Stefan se laissa tomber sur le côté et souffla.
— Je suis bien content de vous retrouver, les dernières heures m’ont paru assez longues…
Valeria tendit la main pour le réconforter. Elle rencontra son épaule et la serra chaleureusement.
— Il a tenté son expérience sur toi ? demanda-t-elle.
— Pas encore, il garde sûrement ça pour plus tard. Ils voulaient d’abord savoir où était la mallette…
— Il t’a torturé ? s’enquit Peter, alarmé.
— On peut dire ça. Debbie, son assistante, est là aussi. Ils sont complices. Celle-là, si je la coince… C’est une médium. Méfiez-vous d’elle. Elle est redoutable.
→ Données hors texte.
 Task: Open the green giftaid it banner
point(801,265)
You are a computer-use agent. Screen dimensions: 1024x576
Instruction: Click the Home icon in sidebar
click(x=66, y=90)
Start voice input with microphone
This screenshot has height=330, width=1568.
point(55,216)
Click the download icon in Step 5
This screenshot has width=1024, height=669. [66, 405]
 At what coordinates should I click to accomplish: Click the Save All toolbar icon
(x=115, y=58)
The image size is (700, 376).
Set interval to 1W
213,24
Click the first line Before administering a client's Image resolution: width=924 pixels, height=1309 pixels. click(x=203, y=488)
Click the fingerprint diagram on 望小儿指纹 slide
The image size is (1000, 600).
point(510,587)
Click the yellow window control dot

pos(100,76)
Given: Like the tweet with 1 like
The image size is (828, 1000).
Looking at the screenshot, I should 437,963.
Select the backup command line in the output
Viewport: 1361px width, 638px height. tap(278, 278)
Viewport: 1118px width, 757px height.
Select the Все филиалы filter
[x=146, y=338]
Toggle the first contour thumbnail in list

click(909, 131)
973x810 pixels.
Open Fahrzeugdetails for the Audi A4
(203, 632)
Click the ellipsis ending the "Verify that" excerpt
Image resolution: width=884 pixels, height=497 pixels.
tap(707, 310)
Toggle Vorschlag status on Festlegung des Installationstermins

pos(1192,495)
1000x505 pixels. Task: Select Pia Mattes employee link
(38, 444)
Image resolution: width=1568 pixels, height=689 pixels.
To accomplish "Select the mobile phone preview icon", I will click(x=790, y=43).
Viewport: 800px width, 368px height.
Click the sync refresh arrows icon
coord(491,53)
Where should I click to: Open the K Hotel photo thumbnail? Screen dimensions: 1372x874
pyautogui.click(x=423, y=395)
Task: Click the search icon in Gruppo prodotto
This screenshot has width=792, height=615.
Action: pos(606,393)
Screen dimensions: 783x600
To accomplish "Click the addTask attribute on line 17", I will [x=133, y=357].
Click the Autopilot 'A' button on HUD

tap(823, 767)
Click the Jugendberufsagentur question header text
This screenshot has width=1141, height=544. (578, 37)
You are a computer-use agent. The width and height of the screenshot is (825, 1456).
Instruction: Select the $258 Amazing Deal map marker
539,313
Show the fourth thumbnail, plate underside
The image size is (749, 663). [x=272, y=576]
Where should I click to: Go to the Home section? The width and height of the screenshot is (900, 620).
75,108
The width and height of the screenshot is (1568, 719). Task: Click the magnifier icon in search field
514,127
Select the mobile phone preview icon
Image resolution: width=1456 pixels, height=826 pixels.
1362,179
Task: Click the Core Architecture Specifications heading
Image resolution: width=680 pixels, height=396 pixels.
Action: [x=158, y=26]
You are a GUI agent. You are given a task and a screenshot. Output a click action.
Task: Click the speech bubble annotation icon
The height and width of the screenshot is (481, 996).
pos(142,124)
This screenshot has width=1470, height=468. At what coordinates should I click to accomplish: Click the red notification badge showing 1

Valeria se souvint de la jeune femme avec répulsion. Stefan gémit. Peter l’aida à s’asseoir le long du mur, près de la porte.
— Je ne sais pas combien de temps je pourrai résister, continua-t-il. Ils vont sûrement aussi s’en prendre à vous. Il ne faut pas rester là.
— Valeria sait où nous sommes, révéla Peter.
— Moi aussi, ironisa Stefan : nous sommes dedans jusqu’au cou.
— C’est la cave de la maison des Destrel, précisa la jeune femme.
— Ah… La boucle est donc bouclée, commenta Stefan. Et comment l’as-tu découvert ?
— C’est Catherine Destrel qui le lui a dit… annonça Peter.
Un silence s’installa. Stefan songeait à ce que cette nouvelle impliquait.
— Si Jenson apprend ça, dit-il, il va être convaincu que son expérience a marché et il sera encore plus impatient de me connecter à ses engins de malheur.
— Tu penses que ce qui arrive à Valeria n’est pas la conséquence de l’expérience ?
— Je ne suis pas spécialiste, mais si je me réfère aux notes des Destrel, c’est impossible.
— Cela signifierait qu’une âme pourrait communiquer spontanément, observa la jeune femme.
— … Et en direction du sujet de son choix, renchérit Peter. Les âmes parlent à qui elles veulent.
— On a un problème plus urgent à régler. Il faut se tirer d’ici. Jenson va nous éplucher jusqu’à ce qu’on en crève.
— Ils sont combien là-haut ? demanda Peter.
— Jenson, Debbie et deux hommes. Je les ai entendus, ils vont nous apporter à manger. Il faut en profiter pour attaquer, ce sera sans doute notre seule occasion.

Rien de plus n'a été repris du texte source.